Older hearing aids amplified all sounds. They made your dinner partner's voice louder and easier to hear, but they they also enhanced the clatter of dishes and forks and background noise. But they were very helpful for those with hearing loss, even if the sudden ringing of a cell phone could become excruciating.

The auditory experience of an entire musical composition is turned inside out.

Today's more advanced hearing aids do a better job of making it easier to listen to conversation, but they can distort music and take all the pleasure out of listening to it. The best solution to the problem is to either use an older type of hearing aid while listening to music or simply listen to music without any hearing aid, a new study suggests.

New high-tech hearing aids amplify soft sounds while leaving loud sounds unchanged. This is great for hearing people who speak softly or when you're in a crowd.
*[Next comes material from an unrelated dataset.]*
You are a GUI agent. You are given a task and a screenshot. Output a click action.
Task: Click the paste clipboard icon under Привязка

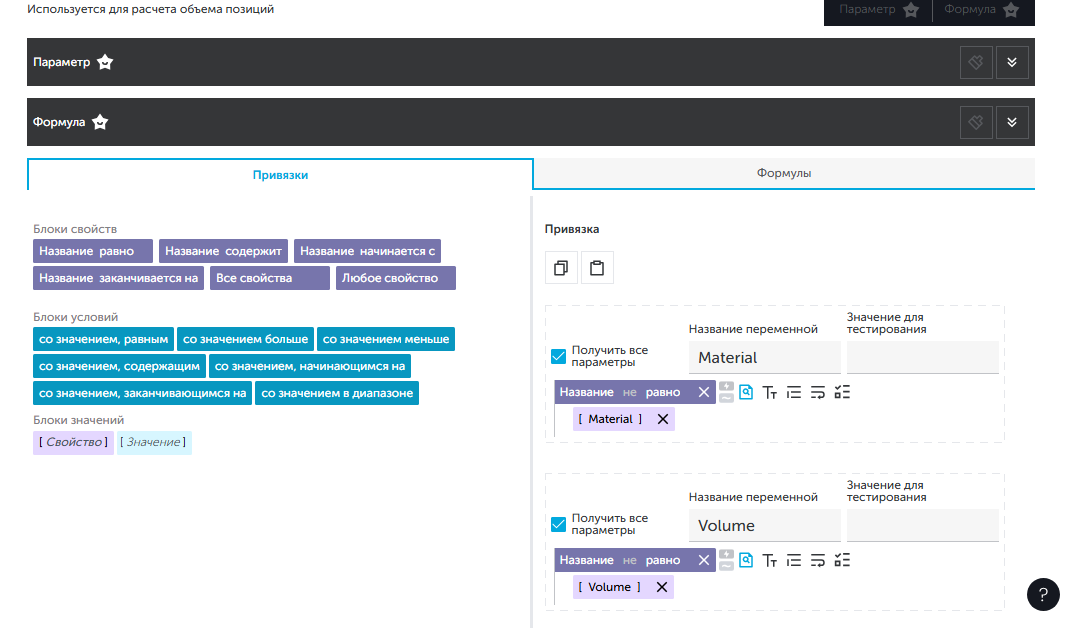[x=597, y=268]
It is terrible for listening to music, since the loud, exciting parts are hushed by the processor in the device, while the quiet passages are amplified. The auditory experience of an entire musical composition is turned inside out.

This newer type of processing is known as wide dynamic range compression (WDRC). Recorded music itself has already undergone some processing, called compression limiting (CL), which makes louder sounds softer and softer sounds louder. Too much of that can annoy even listeners who have no hearing problems. Add in the distortion of a modern hearing aid, and listening to music can become as unappealing as eating processed American cheese.

Colorado University researchers took 18 experienced hearing aid wearers into the laboratory and tried to sort out how different types of hearing aids and ways of recording music affected the listeners' enjoyment. They used simulated hearing aids rather than real ones because it made it much easier to test sound processing.

They also included some music that had been recorded differently from conventional CDs — with very little or no compression — to see how that affected the listening experience. Listeners were tested with both classical and rock music.

Hearing aids with the simplest processing — essentially devices that just boost the volume — were preferred for listening to both types of music. Music that was recorded with less processing was also preferred, but this was not as important to the listeners as the type of hearing aid they used.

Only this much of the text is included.